Data extracted from a collection:
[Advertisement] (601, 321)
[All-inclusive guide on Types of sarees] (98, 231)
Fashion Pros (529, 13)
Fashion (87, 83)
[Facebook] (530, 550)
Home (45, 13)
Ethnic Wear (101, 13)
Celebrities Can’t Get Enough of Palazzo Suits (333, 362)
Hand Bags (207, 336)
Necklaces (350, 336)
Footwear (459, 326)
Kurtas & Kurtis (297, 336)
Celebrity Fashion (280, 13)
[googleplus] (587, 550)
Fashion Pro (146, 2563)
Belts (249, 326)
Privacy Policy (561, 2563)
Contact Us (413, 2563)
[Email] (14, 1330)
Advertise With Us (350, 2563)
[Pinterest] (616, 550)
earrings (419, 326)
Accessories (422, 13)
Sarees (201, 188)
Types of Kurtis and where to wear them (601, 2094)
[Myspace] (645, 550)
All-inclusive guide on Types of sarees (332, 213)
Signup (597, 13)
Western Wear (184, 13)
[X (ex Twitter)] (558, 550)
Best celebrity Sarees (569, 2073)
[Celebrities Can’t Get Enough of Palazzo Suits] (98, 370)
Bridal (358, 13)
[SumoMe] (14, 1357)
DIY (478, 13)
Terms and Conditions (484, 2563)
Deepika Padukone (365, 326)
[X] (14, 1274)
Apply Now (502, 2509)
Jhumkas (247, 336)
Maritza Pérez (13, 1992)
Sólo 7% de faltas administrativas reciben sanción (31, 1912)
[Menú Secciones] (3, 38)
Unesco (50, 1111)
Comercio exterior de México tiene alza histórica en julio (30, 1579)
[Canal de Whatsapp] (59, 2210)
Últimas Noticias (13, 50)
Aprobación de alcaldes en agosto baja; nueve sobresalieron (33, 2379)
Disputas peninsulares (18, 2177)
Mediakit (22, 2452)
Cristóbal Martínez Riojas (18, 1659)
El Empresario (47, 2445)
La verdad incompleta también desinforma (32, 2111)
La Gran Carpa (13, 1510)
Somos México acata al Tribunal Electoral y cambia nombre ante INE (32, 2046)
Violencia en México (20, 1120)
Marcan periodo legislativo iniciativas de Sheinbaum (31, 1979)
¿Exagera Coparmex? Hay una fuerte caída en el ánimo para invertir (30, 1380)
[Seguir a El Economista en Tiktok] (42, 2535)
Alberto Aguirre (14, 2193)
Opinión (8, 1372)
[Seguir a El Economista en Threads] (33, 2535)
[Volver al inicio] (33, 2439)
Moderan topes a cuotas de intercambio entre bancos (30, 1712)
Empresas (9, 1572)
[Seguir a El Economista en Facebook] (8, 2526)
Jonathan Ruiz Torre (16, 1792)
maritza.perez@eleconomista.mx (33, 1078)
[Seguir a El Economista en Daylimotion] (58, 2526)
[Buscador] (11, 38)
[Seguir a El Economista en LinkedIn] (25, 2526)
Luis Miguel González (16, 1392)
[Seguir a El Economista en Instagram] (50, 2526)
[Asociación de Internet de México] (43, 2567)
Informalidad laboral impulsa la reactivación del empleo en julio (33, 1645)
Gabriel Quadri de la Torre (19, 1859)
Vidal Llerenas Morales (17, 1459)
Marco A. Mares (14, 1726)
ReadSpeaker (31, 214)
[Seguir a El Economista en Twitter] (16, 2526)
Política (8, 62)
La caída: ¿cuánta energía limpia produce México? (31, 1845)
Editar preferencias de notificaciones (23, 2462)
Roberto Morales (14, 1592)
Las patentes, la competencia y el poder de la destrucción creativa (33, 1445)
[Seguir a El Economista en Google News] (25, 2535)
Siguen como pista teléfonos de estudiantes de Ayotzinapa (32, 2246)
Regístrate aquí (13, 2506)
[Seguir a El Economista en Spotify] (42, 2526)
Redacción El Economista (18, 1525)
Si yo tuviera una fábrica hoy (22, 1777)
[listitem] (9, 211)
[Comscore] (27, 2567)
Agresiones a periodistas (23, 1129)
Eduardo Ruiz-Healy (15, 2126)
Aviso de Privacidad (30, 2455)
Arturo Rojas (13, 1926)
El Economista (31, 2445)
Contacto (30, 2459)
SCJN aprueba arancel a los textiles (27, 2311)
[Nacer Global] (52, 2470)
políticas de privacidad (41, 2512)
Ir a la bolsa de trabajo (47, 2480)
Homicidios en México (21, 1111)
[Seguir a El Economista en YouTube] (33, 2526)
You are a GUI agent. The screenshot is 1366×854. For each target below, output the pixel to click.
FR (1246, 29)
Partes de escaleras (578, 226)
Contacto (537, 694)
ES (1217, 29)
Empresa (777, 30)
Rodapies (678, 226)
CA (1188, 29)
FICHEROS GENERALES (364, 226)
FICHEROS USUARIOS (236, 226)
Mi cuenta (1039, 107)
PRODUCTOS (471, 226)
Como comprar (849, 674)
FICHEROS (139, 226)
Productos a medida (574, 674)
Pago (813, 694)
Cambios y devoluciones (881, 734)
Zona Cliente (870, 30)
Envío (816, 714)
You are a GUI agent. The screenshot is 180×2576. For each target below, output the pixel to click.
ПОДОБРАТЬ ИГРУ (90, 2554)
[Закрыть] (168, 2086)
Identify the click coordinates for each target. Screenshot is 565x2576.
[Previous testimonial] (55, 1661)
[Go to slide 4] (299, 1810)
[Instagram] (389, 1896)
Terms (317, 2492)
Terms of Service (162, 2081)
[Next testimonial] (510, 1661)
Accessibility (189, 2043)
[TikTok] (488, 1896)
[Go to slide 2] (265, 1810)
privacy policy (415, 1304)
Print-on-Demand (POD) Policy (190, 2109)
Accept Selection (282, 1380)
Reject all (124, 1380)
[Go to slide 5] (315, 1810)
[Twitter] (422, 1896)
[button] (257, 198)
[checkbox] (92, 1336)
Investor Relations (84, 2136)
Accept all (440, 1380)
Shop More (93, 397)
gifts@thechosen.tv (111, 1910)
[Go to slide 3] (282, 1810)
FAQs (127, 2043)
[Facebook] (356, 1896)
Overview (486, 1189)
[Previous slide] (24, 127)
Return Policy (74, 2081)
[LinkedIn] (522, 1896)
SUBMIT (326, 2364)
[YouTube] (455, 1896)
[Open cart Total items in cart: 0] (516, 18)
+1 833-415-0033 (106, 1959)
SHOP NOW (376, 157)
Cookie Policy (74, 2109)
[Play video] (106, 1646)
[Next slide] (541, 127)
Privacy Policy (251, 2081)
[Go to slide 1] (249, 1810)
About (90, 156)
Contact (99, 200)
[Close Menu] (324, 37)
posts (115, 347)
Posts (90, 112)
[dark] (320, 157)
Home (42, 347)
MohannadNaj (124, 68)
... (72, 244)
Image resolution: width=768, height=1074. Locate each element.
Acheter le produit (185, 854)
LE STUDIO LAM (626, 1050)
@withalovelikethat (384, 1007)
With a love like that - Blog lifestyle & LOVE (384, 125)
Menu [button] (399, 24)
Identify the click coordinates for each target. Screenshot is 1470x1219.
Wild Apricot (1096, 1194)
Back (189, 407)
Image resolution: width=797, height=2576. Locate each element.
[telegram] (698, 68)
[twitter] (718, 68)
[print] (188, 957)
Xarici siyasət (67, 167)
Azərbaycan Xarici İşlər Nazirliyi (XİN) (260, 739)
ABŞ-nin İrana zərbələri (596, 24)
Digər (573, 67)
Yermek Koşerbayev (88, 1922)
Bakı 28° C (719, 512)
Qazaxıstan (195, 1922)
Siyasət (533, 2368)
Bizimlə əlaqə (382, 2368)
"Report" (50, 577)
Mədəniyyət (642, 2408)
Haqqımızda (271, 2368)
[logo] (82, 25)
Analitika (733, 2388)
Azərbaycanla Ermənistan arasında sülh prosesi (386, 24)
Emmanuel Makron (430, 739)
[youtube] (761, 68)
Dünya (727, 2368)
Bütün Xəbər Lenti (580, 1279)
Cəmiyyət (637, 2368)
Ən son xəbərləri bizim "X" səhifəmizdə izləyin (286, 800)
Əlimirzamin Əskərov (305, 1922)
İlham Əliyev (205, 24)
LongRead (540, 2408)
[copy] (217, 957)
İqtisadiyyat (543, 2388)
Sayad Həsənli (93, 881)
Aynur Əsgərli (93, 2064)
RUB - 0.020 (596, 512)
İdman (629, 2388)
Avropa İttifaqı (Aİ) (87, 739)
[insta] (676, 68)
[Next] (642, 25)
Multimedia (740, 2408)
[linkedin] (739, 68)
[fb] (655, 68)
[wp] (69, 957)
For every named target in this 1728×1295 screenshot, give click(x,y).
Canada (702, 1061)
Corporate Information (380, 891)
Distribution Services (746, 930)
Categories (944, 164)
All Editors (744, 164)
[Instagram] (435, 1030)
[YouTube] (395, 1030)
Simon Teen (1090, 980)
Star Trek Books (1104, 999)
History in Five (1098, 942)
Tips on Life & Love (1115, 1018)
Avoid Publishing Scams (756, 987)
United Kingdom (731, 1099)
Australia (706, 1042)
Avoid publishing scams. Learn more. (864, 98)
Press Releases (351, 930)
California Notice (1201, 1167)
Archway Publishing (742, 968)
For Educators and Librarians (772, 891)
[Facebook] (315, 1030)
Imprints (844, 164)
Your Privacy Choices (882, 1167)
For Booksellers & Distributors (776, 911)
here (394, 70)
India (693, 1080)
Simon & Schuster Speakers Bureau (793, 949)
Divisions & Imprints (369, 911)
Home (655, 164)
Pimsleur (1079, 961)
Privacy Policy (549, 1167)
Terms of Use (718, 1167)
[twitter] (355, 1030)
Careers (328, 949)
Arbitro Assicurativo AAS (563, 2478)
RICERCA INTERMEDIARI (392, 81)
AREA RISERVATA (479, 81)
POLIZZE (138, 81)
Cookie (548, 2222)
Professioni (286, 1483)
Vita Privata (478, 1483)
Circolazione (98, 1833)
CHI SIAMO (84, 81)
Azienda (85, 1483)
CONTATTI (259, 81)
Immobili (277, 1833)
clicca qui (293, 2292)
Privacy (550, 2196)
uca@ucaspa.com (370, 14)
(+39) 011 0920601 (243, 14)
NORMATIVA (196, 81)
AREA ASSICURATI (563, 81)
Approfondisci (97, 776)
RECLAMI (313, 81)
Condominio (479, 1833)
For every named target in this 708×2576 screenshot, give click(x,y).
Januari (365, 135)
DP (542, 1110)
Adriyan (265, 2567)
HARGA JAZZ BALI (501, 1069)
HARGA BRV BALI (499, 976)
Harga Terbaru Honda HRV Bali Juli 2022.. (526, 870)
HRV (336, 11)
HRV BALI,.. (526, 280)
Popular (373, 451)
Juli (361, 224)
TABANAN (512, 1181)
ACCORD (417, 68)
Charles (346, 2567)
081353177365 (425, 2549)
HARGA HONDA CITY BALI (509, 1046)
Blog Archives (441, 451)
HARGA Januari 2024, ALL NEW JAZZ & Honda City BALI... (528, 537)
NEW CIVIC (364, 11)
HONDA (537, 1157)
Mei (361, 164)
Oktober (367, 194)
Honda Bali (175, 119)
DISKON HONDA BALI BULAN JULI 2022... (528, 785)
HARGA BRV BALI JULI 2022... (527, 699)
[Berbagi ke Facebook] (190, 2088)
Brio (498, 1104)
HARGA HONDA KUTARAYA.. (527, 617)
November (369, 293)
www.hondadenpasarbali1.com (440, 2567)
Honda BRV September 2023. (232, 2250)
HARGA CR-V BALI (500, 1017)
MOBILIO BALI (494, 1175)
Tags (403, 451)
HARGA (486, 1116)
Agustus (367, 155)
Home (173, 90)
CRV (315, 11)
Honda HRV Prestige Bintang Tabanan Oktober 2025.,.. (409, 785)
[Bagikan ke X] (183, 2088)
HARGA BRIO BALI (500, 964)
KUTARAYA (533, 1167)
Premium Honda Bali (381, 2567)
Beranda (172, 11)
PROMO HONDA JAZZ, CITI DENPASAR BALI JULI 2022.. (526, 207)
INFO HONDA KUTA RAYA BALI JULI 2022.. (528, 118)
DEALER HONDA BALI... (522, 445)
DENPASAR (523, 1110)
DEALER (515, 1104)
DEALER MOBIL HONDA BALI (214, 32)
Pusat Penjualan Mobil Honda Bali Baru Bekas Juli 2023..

— WORK TO BE COMPLETED —
Report the number of lines, in the entries above, that contain the word "each", without any other text.

— EXERCISE SOLUTION —
6